Through environmental economics, she studies how economic systems influence environmental decision-making. She added wildlife conservation biology as a second major after realizing she wanted a stronger scientific foundation to complement the policy and economics side of her education.
“The wildlife conservation classes give me the foundational biology and conservation piece,” she explains. “Environmental economics is where I get to take that knowledge and actually apply it — using surveys, cost–benefit analysis, all of that — to solve real problems.”
Creating community
Milaszewski chose URI in large part because of its combined bachelor’s and master’s (4+1) programs and hopes to continue into graduate study after completing her undergraduate degrees. She also remembers a faculty member who stayed after an orientation session to answer questions after she and her mother accidentally arrived late.
“That was one of the moments where I thought, ‘Okay, I want to be part of this community,'” she says.

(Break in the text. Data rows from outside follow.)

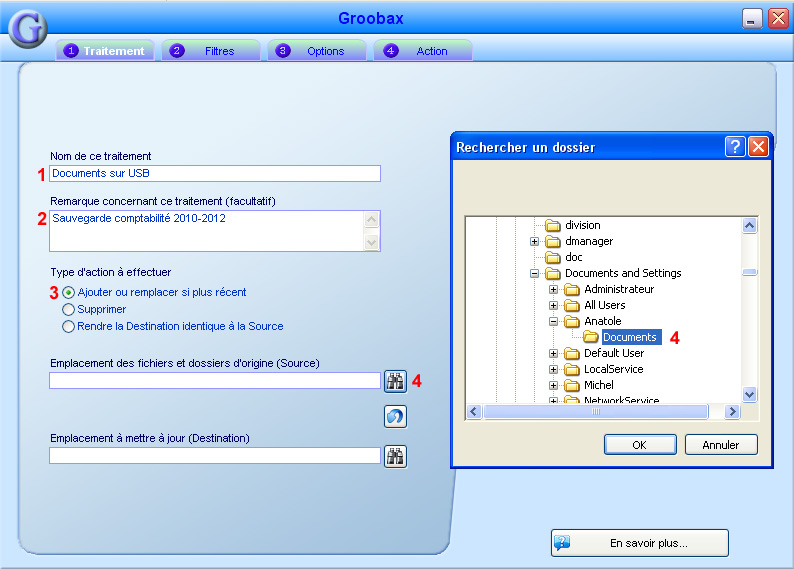Open the Options tab

318,51
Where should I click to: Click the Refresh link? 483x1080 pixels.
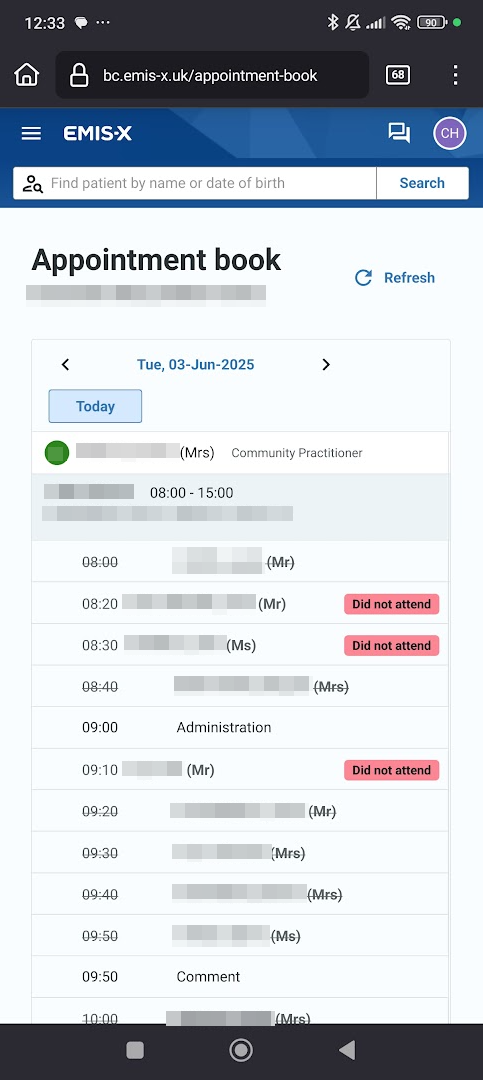coord(395,278)
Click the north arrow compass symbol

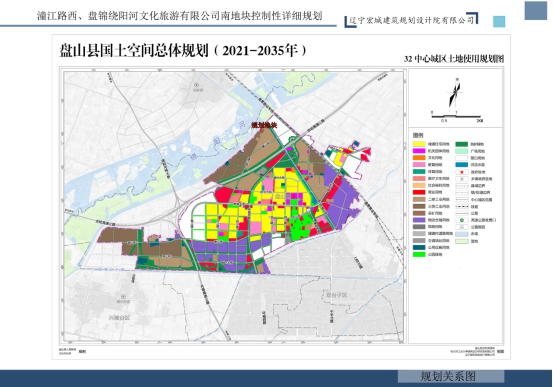pyautogui.click(x=455, y=92)
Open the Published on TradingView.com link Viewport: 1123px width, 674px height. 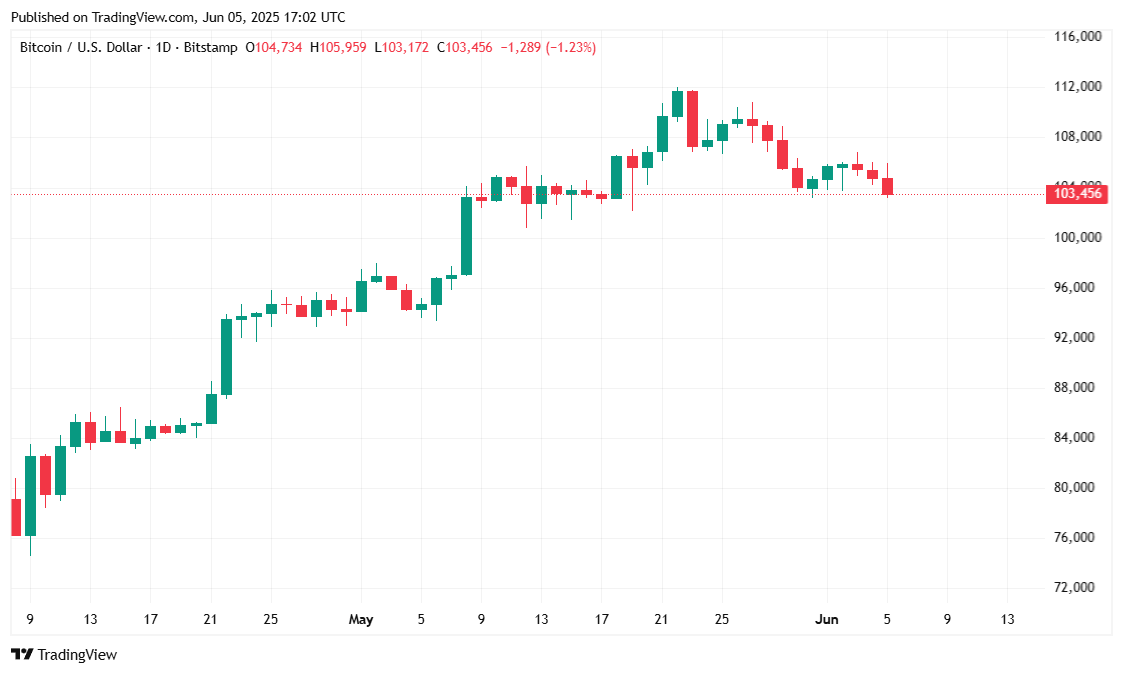click(x=177, y=17)
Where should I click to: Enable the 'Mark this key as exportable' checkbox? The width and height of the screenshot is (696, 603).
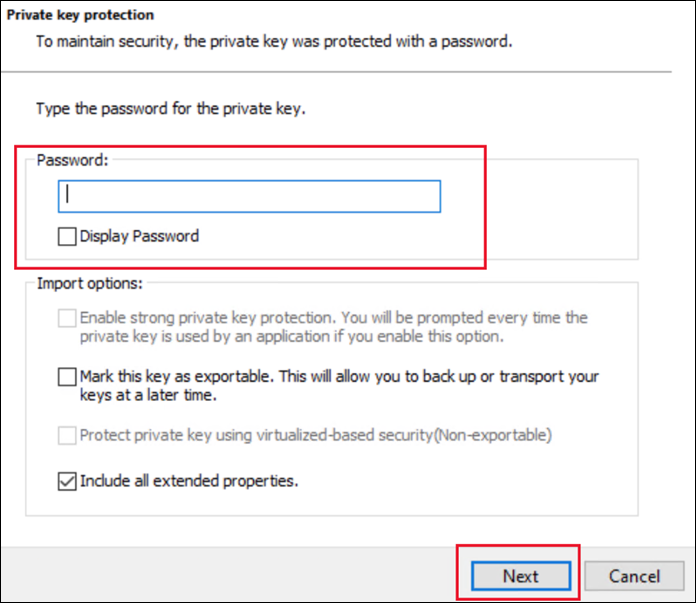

But finding that sense of belonging wasn’t immediate. During her first year, Milaszewski struggled to find her place, an experience that now shapes the advice she gives new students. “I tell people to get comfortable being alone,” she says. “Once you’re comfortable being alone, you’re much more comfortable building friendship.”
She also credits faculty mentors with helping her succeed, describing professors who saw her as a person, not simply another student. “If teachers see me as a human instead of just a number, it makes me want to do so much better,” she says. “I want them to know that the effort they put into helping me paid off.”
That same sense of belonging now shapes the way Milaszewski gives back to campus. She is launching a Wildlife Conservation Club that she hopes will become an inclusive space where students can connect, share ideas and build community. “I don’t want it to feel exclusive,” she says. “I want people to be able to come to a place where they can build community.”
Whether she’s harvesting tomatoes, cucumbers, and garlic; exploring the intersection of ecology and economics; or creating spaces where other students feel they belong, Milaszewski has learned that some of the best opportunities begin with embracing new opportunities.
“I think keeping an open mind has been the biggest lesson,” she says. “Some of the best opportunities are the ones you never planned for.”